Rietveld refinements were used to calculate the cell parameters of the various compounds. The results, in graphical form (Figure 1b), show two behaviors, each following Vegard’s law, thus confirming the successful substitution of Sb at the Bi crystallographic site. The first is for parameters a and b (a = b = 4.3 Å), and the second is for the c cell parameter (c = 30.4 Å). Indeed, as can be observed through Figure 1b, the a and b cell parameters decrease while the c cell parameter increases as the Sb content (x) increases (into Bi2−xSbxTe3). Such phenomena may be attributed to the different atomic sizes and electronegativities of Bi and Sb. Indeed, Bi is a larger atom than Sb (r(Bi3+ − VI) = 1.03 Å and r(Sb3+ − VI) = 0.76 Å), so it takes up more space in the unit cell [28,29]. This is why the a and b cell parameters decrease as the Sb content increases [28]. Sb (χ = 2.05), on the other hand, has a higher electronegativity than Bi (χ = 2.02), so it attracts the electrons in the Te-Te bonds more strongly. This causes the Te atoms to be pulled further apart, which is why the c-cell parameter increases [30,31].
Figure 2a shows the variation in electrical resistivity as a function of temperature for all the members of the solid solution. The electrical resistivity increases nicely with temperature, and the first members (for x ≤ 0.6) exhibit resistivities reminiscent of those of metals with a linear increase with increasing temperature (0.24 mΩ·cm per 100 K); meanwhile, for higher antimony content, an onset of semi-conducting behavior is visible, which is the first sign of the transition from n to p-type that will occur if the Sb content is increased further. The resistivity of the samples also increases with antimony content, with a factor of 5 between the most resistive (x = 0.9) and the least resistive (x = 0) at ambient temperature. Figure 2b shows the variation in the Seebeck coefficient as a function of temperature for all the members of the solid solution. The general trend is that the Seebeck increases in absolute value with increasing antimony content along the solid solution. In more detail, it is remarkable that for x between 0 and 0.3, the Seebeck remains virtually unchanged but starts increasing substantially for a higher content of antimony, with the highest Seebeck coefficient being about −170 µV/K for x = 0.9. Furthermore, the temperature at which the thermopower passes through a maximum decreases with increasing antimony content. Indeed, for low Sb content, the Seebeck is maximized at around 460 K, while for the highest Sb content, the maximum Seebeck is obtained at about 350 K, in good agreement with the fact that with increasing Sb content, the band gap is reduced, hence the early (temperature-wise) apparition of a bipolar effect.

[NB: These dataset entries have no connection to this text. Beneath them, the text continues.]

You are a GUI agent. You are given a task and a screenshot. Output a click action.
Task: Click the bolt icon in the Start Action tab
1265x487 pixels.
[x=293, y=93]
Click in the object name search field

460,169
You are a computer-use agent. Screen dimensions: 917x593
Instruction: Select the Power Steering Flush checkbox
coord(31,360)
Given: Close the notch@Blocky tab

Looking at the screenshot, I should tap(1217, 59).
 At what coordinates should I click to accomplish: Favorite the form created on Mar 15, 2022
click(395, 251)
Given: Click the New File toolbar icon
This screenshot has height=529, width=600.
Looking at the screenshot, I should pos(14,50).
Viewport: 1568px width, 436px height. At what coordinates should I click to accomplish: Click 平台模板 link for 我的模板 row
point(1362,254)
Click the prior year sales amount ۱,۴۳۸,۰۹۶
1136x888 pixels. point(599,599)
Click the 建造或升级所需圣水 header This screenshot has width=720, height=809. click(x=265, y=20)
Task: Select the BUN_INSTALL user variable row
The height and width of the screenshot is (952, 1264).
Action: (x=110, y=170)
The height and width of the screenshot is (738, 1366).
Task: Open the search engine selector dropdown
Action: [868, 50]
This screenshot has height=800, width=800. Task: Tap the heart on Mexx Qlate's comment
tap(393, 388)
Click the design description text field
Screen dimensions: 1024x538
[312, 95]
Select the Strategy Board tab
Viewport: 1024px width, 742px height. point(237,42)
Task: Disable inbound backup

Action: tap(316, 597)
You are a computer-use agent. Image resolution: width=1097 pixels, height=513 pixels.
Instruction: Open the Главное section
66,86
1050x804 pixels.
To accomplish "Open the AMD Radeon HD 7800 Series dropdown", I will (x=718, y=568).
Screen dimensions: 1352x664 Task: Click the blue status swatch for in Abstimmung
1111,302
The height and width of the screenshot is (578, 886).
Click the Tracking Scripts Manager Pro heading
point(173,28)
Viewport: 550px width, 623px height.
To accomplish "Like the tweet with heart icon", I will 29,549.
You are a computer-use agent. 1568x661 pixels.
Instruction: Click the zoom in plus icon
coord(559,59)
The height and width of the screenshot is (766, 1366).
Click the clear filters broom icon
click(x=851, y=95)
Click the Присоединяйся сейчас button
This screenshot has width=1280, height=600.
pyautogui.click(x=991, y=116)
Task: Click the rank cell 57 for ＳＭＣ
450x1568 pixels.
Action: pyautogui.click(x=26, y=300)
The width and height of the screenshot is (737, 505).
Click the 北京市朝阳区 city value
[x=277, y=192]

The variations in both the resistivity and the Seebeck are reminiscent of what is expected when the carrier concentration varies along the solid solution. However, if the carrier concentration measured around 300 K indeed shows a decrease with increasing Sb content, this decrease is only very small, roughly about 2.0 × 1019 cm3 from Bi2Te3 (x = 0) to Bi1.1Sb0.9Te3. Evidently, such a small variation cannot explain the difference in electronic transport properties. The origin of the increase in resistivity is rather found in the large decrease in mobility. Indeed, the mobility measured at 300 K varies monotonically from 160 cm2/Vs for x = 0 to 40 cm2/Vs for x = 0.9, this being associated with the increased alloy scattering. This factor 4 in the decrease in mobility added to the slight decrease in carrier concentration account well for the factor of about 5 found in between the resistivity of the two extremities of our solid solution. As for the variation in the Seebeck coefficient, it is mostly attributed, as demonstrated elsewhere, to the increased valley degeneracy, together with a slight contribution of the diminishing charge carrier concentration [15].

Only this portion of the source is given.